Não precisamos de bairros escolas, os bairros indignas não podem ser só bairros indígenas, temos que fazer a mesclagem, que são as tais unidades de vizinhança, não podemos fazer só bairros indígenas, temos que fazer bairros em que as várias categorias sociais  se misturem, não podemos agarrar e fazer só casas para um tipo  de população economicamente débeis, não podemos, temos que mistura-las com população com mais rendimentos, quando fizermos isto não será preciso fazer- se condomínios fechados, os vizinhos nunca atacam os vizinhos, porque sentem apoio neles, as raízes são estas é a convivência social que é preciso promover.


Há quem diga que no plano de De Groer continha uma componente do verde muito acentuada...
Sim, mas no meu também tinha, previa depois depois de toda esta zona e para já por de trais do aeroporto era uma linha água que era transformada com cerca quinhentos metros de largura em zona verde, e em cada uma daquela partes havia uma zona industrial com quinhentos metros de largura, depois havia zonas de habitação, para separar à zona industrial com à zona de habitação era tudo verde, passava do plano egocêntrico para o plano linear ao longo da costa a caminho do kwanza, é o que se está fazer mas está se fazer com condomínios fechados, invés de se fazer com unidades de vizinhança em que se misturariam as várias etnias e as várias categorias sociais.

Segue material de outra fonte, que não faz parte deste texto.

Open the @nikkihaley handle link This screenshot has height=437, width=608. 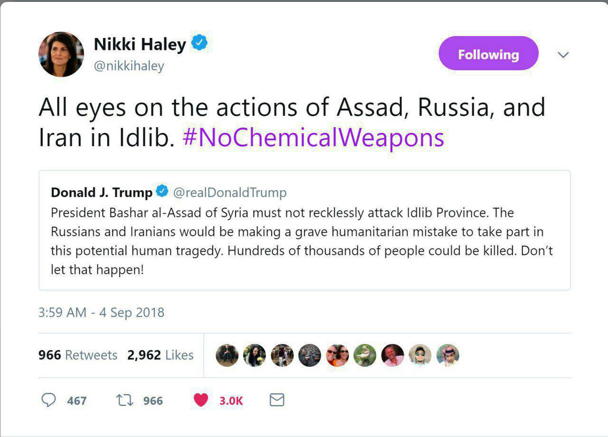tap(129, 66)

Segundo se diz que o Vasco Vieira da Costa, defendia muito a circulação dos ventos nos seus planos, o que sabe sobre isto?
O Vasco Vieira da Costa não tinha plano para Luanda, pelo menos não conheço.


Pelo menos nos seus projectos havia esta componente, como foi o caso do Mercado do Kinaxixi, e do edifício das obras Publicas....
Ah! isto está bem mas é de arquitectura, repare que o edifício das obras publicas está integrado no plano de massa que fiz da baixa de Luanda, ainda eu estava no Gabinete  ele foi ter comigo a pedir regras para projectar aquele edifício, ele cumpriu e fez muito bem, porque  era de facto um grande Arquitecto, agora é preciso ter-se em consideração que Angola não tem só um clima, toda parte costeira, a parte marítima é dum clima, mas o interior já não é um clima igual, não precisa de ventilação transversal, no interior temos climas frios secos, ambientação transversal interessa para parte dos climas litorâneos e tem as brisas marítimas que são frescas podem promover a frescura para uma ventilação transversal.


Quais são enquanto arquitecto urbanista, os requisitos fundamental para se fazer um bom plano de urbanização?
Antes de mas nada constituir uma equipa pluridisciplinar, evolvendo geográficos, sociólogos, demógrafos, historiadores, antropólogos, indivíduos que conheçam a qualidade dos solos, agrónomos, hoje é prioritário criar-se aldeamentos agrícolas no interior para fixar as populações porque à população não vive do petróleo, não come o petróleo, só está é a enriquecer os estrangeiros que vêm cá busca-lo, e determinadas classes políticas e mais nada, é preciso dar alimentação ao povo, o povo sabe cultivar a terra, é fácil é a terra, agricultura e a pastorícia e a pesca tem que tem ser desenvolvida.